A Suffolk judge ruled this week that opioid manufacturers and distributors have shown no reason why dozens of suits against them by counties and municipalities from across New York State should be dismissed.
Similar suits from around the state, including those filed by Nassau and Suffolk counties, were consolidated into one action before state Supreme Court Justice Jerry Garguilo in Central Islip, who is hearing Suffolk suit. After he resolves all pretrial issues, the suits will return to their home jurisdictions for trial.
The suits claim the businesses fueled the opioid epidemic through a fraudulent marketing campaign that misrepresented the drugs' safety and effectiveness. They seek compensation for the governmental costs of dealing with opioid addiction, which include higher expenditures on Medicaid, rehabilitation programs, law enforcement and even a greater number of autopsies.
The manufacturers and distributors have argued that they can't be held liable for selling a legal product that is regulated and approved by the Food and Drug Administration, a federal agency charged with protecting public health.
"The FDA has approved the ... opioids at issue in this case as safe and effective for long-term use in treating chronic, non-cancer pain," according to the defendants' motion asking Garguilo to dismiss the lawsuits. They also argued that the cases should be dismissed because generally governments aren't allowed to sue to recoup the cost of providing services and that the counties haven't shown what "public right" was violated.
Garguilo wrote that the companies failed to explain "why public health is not a right common to the general public, nor why such continuing, deceptive conduct as alleged would not amount to interference" with that right.
He also wrote that even if a product is legal, the companies can be held liable if it causes harm.
"As to such legal use, it is at least arguable that the distributors ... were in a position to anticipate or prevent the claimed injuries; it does not seem unfair, therefore, to hold them potentially accountable," Garguilo wrote.

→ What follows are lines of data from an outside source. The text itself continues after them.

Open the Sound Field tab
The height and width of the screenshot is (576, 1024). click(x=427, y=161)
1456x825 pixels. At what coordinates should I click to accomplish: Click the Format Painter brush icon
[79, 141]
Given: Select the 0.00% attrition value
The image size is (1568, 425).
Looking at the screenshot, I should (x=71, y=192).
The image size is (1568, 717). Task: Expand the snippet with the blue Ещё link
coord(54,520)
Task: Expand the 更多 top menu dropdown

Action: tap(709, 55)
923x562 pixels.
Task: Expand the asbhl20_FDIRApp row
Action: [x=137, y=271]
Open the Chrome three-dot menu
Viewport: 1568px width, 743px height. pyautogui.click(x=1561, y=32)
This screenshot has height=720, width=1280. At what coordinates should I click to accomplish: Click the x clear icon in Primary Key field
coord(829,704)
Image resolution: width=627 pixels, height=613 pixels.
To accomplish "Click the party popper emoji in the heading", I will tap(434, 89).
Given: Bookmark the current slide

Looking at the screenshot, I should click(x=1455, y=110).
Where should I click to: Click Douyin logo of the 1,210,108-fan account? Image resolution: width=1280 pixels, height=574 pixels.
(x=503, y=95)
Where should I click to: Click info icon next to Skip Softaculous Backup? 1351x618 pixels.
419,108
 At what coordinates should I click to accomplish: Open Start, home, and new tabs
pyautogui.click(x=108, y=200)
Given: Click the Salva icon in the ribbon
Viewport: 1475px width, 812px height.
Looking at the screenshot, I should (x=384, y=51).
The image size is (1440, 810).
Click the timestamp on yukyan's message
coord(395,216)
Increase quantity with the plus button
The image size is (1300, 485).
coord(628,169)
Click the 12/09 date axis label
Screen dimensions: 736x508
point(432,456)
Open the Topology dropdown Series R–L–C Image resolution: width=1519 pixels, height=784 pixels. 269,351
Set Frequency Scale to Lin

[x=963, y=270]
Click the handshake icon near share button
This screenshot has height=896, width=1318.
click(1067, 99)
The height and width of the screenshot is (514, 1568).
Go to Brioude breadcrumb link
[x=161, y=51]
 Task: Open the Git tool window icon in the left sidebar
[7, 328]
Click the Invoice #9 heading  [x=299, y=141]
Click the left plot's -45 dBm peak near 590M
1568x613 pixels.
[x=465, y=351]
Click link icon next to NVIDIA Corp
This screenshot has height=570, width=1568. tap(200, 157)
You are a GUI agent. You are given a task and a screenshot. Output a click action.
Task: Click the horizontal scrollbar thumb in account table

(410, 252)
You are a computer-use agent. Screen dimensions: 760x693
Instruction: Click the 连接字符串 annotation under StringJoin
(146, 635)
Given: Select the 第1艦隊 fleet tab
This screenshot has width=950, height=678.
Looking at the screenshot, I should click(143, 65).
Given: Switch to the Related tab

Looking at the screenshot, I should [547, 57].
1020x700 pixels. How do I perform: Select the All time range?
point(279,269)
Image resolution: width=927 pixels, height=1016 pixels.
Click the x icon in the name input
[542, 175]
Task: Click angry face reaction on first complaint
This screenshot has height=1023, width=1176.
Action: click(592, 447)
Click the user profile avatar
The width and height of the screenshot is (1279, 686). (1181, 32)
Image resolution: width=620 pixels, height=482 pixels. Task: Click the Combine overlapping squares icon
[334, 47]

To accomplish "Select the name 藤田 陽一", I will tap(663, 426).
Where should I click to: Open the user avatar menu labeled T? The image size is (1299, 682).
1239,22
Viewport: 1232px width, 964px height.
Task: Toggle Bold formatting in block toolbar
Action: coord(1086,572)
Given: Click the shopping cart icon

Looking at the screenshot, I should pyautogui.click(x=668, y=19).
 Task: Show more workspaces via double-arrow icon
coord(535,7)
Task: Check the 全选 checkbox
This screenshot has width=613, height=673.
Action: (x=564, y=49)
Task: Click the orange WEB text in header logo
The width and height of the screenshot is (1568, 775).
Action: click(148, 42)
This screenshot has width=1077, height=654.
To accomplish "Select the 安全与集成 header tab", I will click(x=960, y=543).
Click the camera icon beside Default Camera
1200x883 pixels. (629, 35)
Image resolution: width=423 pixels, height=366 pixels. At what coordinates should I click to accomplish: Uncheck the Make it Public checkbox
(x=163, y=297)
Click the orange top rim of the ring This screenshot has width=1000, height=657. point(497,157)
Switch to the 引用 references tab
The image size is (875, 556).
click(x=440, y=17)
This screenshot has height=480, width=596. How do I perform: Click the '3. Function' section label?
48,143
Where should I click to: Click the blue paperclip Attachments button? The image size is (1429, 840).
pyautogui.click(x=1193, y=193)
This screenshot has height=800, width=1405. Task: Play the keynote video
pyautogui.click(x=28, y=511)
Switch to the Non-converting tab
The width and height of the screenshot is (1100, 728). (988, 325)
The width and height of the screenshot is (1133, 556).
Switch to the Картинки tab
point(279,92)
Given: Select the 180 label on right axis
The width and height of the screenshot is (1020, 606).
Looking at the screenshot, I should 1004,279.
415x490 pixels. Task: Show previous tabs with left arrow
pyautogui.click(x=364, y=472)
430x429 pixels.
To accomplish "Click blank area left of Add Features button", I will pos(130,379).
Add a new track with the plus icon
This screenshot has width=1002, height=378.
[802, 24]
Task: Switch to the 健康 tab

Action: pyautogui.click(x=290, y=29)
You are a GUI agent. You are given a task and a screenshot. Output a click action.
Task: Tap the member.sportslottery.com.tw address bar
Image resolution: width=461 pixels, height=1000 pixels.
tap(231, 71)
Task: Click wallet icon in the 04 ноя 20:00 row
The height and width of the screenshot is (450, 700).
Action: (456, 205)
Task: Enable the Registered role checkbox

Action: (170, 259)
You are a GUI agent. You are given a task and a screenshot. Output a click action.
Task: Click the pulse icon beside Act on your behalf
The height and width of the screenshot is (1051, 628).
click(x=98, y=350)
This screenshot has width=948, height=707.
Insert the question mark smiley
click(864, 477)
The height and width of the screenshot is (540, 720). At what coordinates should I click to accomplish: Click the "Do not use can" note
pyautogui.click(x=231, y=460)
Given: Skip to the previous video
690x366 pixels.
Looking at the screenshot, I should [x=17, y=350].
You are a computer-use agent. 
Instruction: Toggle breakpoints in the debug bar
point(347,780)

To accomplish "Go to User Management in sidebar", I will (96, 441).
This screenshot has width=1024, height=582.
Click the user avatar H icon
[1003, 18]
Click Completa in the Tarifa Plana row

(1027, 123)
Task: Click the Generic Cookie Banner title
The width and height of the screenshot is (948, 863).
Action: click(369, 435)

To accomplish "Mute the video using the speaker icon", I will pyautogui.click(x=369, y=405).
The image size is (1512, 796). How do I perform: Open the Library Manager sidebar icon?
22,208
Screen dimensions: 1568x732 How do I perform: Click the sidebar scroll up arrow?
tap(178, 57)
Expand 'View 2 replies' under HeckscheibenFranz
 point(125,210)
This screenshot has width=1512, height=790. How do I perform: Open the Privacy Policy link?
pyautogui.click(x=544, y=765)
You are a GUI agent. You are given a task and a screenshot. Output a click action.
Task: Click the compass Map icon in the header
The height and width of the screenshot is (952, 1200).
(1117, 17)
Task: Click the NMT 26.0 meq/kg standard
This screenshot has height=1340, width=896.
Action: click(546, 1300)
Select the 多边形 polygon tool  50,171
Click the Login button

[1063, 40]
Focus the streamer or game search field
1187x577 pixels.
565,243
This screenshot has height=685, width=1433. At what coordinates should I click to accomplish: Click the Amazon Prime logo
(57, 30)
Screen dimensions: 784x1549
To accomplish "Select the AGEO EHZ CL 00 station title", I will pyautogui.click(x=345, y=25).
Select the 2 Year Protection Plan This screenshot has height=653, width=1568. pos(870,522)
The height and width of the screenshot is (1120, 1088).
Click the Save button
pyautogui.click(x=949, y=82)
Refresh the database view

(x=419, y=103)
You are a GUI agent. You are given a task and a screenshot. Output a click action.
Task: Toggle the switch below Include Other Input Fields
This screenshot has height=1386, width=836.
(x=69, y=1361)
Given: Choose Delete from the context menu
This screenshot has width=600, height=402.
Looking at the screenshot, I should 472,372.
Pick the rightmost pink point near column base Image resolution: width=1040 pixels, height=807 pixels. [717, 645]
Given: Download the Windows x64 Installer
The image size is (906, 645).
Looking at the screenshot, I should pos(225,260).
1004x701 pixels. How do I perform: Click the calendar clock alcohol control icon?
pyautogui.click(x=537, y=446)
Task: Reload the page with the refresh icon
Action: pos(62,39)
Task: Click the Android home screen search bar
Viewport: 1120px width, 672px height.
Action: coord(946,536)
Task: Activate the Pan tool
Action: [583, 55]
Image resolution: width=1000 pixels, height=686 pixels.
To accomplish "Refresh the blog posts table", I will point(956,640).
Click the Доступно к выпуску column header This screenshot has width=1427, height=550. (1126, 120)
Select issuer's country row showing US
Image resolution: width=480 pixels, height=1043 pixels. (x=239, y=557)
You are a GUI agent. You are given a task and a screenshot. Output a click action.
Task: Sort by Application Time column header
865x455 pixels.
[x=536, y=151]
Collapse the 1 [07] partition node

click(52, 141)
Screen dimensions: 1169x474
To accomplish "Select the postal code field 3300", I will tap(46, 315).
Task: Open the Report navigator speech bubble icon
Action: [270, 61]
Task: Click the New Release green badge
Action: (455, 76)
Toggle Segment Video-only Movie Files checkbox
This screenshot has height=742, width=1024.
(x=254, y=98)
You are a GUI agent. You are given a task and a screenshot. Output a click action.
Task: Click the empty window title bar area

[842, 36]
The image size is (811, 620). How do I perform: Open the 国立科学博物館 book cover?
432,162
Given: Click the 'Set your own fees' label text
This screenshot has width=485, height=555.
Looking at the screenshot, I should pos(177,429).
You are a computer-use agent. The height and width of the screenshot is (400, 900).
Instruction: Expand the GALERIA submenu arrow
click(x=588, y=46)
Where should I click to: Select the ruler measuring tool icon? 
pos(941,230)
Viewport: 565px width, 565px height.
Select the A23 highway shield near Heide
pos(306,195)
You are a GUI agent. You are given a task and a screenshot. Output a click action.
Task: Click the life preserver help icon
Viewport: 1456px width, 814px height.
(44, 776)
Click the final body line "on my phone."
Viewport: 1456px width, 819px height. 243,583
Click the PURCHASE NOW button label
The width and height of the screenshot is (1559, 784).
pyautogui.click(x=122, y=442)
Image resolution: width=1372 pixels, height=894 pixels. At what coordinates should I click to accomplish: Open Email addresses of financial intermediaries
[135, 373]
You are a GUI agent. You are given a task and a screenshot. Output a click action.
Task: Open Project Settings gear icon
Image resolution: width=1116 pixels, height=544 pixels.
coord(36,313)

Paul Napoli of Manhattan, one of the lead attorneys for the counties, said he hopes the trials can go forward as soon as next spring.
"This has had a significant financial impact on counties throughout the state," Napoli said, adding that there is considerable evidence that "these drug pushers" acted fraudulently in promoting the painkillers. "We're seeing more and more culpability," he said.
He said he was encouraged by Garguilo's decision and a similar one issued by the judge last month.
Attorneys for the drug companies did not respond to requests for comment. At least one company has appealed Garguilo's earlier decision declining to dismiss the suit.
The parties are expected in court Thursday to discuss the next steps in the case.